Antipsychotic Drug Risperdal. A trial in Philadelphia state court over breast growth in an adolescent boy allegedly caused by the antipsychotic drug Risperdal (risperidone), has been paused until early December so the company can turn over more evidence for the boy’s attorneys to review.
Risperdal Trial Paused. Judge Kenneth Powell of the Philadelphia Court of Common Pleas ordered Janssen Pharmaceuticals Inc., a unit of Johnson & Johnson, to provide evidence, documents, reports and other nonprivileged information relating to “reanalysis data” to the attorneys representing the boy. The 11-year-old boy took the drug to treat Tourette’s syndrome, according to court documents, Law360 reports.
The trail began last month with arguments that the pharmaceutical company had worked to sell the medication to pediatric doctors despite the lack of approval for pediatric uses. Attorneys for the boy told the jury that improper marketing led a pediatric neurologist to prescribe Risperdal to treat symptoms of Tourette’s syndrome without a proper understanding of the risks of breast growth associated with the drug.
“powerful antipsychotic drug” was promoted and marketed for children
The attorneys said the “powerful antipsychotic drug” was promoted and marketed for children even though it was not approved for them. “[T]he drug was never ever, to this day sitting here in this courtroom, approved for children with Tourette’s.
But Janssen Pharmaceuticals had different ideas and that affected what they were willing to tell doctors about the drug and what its real risks were.” The attorneys say Janssen failed to adequately warn consumers about the risk of gynecomastia — the growth of breasts in boys or men—associated with Risperdal.
Risperdal was approved by the Food and Drug Administration (FDA) in 1993 and reached peak sales of $4.5 billion in 2007, according to Law360. At the time the boy was prescribed Risperdal, the warning label indicated that gynecomastia was a rare side effect in adults, occurring in fewer than one in 1,000 patients.
According to the attorneys, J&J had data showing that the side effect was much more common in adolescents. The Risperdal label was updated in October 2006, when Risperdal received FDA approval for use in children with autism. The revised label indicates that there is a 2.3 percent rate of gynecomastia in adolescents taking the drug.
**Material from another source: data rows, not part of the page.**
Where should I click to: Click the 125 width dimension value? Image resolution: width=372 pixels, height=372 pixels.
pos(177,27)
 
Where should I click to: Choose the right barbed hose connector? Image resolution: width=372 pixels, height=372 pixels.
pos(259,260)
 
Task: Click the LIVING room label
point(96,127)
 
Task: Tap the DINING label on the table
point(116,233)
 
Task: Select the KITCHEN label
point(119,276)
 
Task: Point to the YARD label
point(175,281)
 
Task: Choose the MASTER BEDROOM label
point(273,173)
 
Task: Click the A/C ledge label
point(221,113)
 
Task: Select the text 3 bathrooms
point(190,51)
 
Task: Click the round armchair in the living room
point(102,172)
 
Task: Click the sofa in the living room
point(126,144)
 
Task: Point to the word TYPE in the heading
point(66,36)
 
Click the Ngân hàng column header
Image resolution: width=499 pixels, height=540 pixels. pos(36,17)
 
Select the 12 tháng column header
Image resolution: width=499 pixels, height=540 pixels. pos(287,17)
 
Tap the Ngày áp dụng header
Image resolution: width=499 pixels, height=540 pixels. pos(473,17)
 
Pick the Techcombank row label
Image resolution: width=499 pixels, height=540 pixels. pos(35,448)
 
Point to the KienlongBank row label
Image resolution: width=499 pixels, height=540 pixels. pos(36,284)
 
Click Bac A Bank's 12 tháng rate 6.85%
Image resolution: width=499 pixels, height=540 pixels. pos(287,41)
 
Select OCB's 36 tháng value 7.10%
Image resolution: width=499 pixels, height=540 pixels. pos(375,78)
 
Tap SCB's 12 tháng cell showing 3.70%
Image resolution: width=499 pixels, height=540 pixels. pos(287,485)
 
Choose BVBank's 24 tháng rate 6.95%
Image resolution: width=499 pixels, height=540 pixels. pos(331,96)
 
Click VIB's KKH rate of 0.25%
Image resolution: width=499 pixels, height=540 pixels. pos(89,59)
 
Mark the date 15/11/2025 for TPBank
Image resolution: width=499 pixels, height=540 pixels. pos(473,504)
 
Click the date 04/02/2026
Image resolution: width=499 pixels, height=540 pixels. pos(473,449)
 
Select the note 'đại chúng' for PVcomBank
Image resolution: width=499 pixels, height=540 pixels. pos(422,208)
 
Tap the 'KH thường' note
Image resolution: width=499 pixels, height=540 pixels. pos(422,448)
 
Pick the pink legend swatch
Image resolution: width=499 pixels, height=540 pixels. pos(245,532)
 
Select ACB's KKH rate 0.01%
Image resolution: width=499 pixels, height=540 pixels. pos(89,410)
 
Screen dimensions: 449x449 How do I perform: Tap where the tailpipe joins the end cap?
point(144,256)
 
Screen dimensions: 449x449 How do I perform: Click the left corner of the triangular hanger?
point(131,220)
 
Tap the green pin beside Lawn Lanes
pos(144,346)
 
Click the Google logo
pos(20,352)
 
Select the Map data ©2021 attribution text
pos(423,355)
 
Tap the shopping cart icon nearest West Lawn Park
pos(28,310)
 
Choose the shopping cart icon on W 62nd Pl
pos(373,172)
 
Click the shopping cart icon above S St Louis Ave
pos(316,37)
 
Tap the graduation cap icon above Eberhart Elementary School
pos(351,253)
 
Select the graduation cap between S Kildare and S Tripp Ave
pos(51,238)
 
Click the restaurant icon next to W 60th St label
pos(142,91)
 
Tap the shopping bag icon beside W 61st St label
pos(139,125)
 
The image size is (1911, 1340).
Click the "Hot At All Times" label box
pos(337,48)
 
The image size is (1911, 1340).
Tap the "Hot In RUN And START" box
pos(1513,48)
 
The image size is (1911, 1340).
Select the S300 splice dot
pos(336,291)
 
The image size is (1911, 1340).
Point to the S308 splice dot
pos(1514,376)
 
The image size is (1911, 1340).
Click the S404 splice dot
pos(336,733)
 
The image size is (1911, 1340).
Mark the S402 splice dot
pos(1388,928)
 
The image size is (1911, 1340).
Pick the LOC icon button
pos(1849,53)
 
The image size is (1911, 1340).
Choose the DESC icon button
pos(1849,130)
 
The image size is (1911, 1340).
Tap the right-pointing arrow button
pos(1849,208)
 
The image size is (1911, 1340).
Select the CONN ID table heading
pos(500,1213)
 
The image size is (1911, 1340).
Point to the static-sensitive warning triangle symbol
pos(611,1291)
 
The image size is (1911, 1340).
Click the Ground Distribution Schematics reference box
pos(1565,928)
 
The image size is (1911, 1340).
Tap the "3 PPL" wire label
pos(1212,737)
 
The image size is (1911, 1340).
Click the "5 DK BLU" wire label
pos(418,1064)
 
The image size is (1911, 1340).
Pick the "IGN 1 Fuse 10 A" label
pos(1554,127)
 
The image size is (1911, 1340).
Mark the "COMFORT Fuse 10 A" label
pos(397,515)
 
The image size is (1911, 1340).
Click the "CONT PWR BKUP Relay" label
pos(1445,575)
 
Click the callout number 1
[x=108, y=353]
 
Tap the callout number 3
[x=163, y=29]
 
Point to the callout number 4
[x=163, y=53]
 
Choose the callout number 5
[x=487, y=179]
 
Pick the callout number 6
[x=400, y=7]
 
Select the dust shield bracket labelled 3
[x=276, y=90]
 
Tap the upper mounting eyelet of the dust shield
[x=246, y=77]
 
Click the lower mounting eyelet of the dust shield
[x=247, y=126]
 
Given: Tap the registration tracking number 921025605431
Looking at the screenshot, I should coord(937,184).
The boy took Antipsychotic Drug Risperdal for about three years beginning in February 2006 to treat the twitches and tics that are symptoms of Tourette’s. The boy put on weight and part of the weight gain was from permanent breast tissue he developed, Law360 reports. He ultimately underwent surgery to have the breasts removed, but before then he suffered substantial emotional distress from being teased and taunted, his lawyers said.
Juries split verdicts in two earlier Risperdal cases. In the first case, a jury hit J&J with a $2.5 million verdict after finding not only that the company had failed to provide adequate warnings but also that Risperdal was a primary cause of breast growth in the plaintiff, who was prescribed Risperdal as a 7-year-old.
In the second case, the jury found that Janssen’s warnings were inadequate, but also found that there was not enough evidence that the boy’s gynecomastia had been caused by the drug. The jury awarded no damages in the second case.